La toma del Poder Judicial por parte del
oficialismo marca el cierre de un ciclo de concentración institucional que
comenzó en 2018. Con el Legislativo subordinado desde el primer día, y el
Ejecutivo convertido en púlpito de propaganda, el último dique -la Suprema
Corte- ha sido derribado. Lo que sigue es el control de los medios. Y no lo
ocultan.
La entrega de bastones de mando a los
ministros de la Corte no fue un gesto de respeto a los pueblos originarios. Fue
una escenificación. El bastón, en su contexto tradicional, representa autoridad
conferida por la comunidad. Pero aquí fue entregado por representantes afines
al régimen, en una ceremonia privada, sin consulta ni reconocimiento plural. El
mensaje fue claro: el nuevo Poder Judicial se somete al mandato político, no al
mandato constitucional.
El ministro presidente, Hugo Aguilar Ortiz,
no pronunció una sola palabra sobre independencia judicial. En cambio, habló de
“justicia popular”, “reparación histórica” y, en una traición del
subconsciente, de “designación”. El lenguaje es revelador: se abandona el marco
legal para abrazar el dogma. La Corte deja de ser árbitro para convertirse en
instrumento. Y para mayor desazón, usa una ceremonia pseudorreligiosa para
reforzar una narrativa demagógica en un Poder que se supone laico.

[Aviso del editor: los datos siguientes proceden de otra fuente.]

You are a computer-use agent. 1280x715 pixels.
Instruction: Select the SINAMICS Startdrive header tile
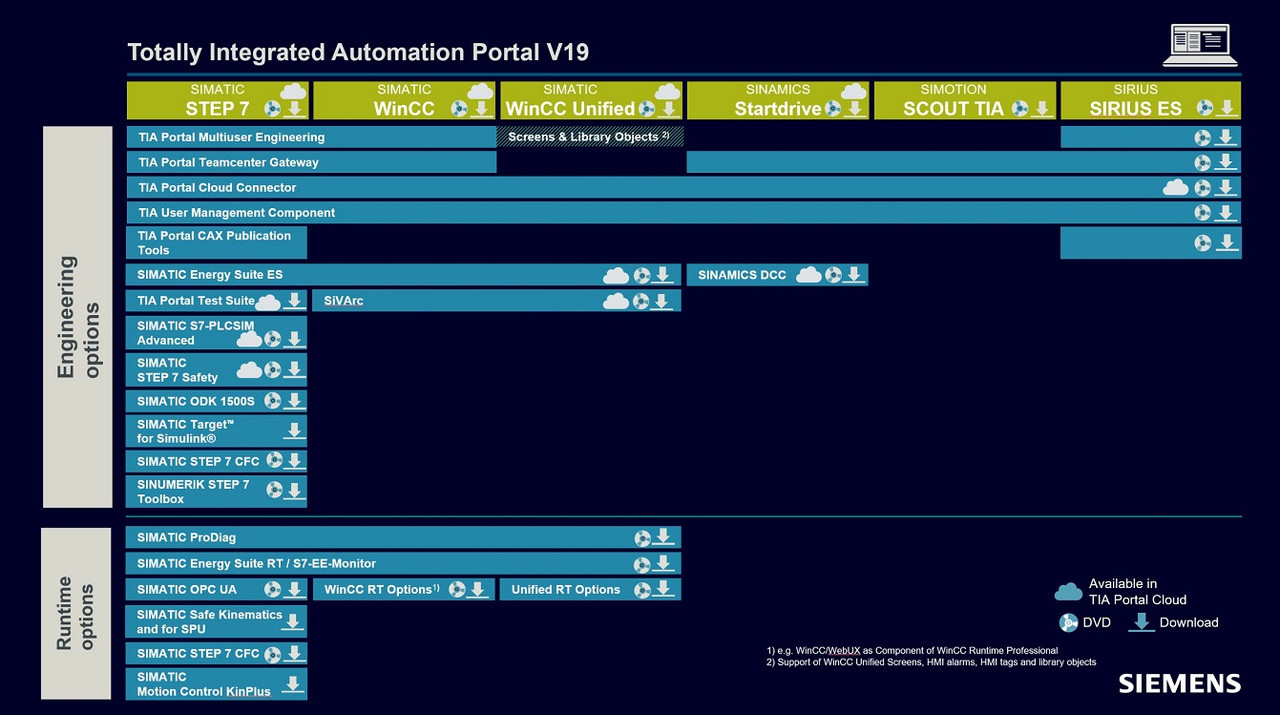777,100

La reforma judicial fue aprobada por el
Congreso en tiempo récord y gracias a un senador cobarde, corrupto y traidor a
sus votantes y al país como Miguel Ángel Yunes Márquez, hoy reducido a ser una
sombra grisácea. Se ignoraron las advertencias de juristas, académicos y
organismos internacionales y se “eligieron” ministros, magistrados y jueces
bajo reglas diseñadas por y para favorecer los intereses del partido en el
poder. En los hechos, se trató de una captura institucional disfrazada, apenas y
torpemente, de democracia.
El Congreso, lejos de ser contrapeso, se ha
convertido en oficialía de partes del Ejecutivo. Las iniciativas se aprueban
por consigna, los debates se reducen a monólogos y la oposición es tratada como
traición. La “nueva era” no tolera disenso: lo combate, lo ridiculiza, lo
criminaliza. Está a punto de perseguirlo judicialmente.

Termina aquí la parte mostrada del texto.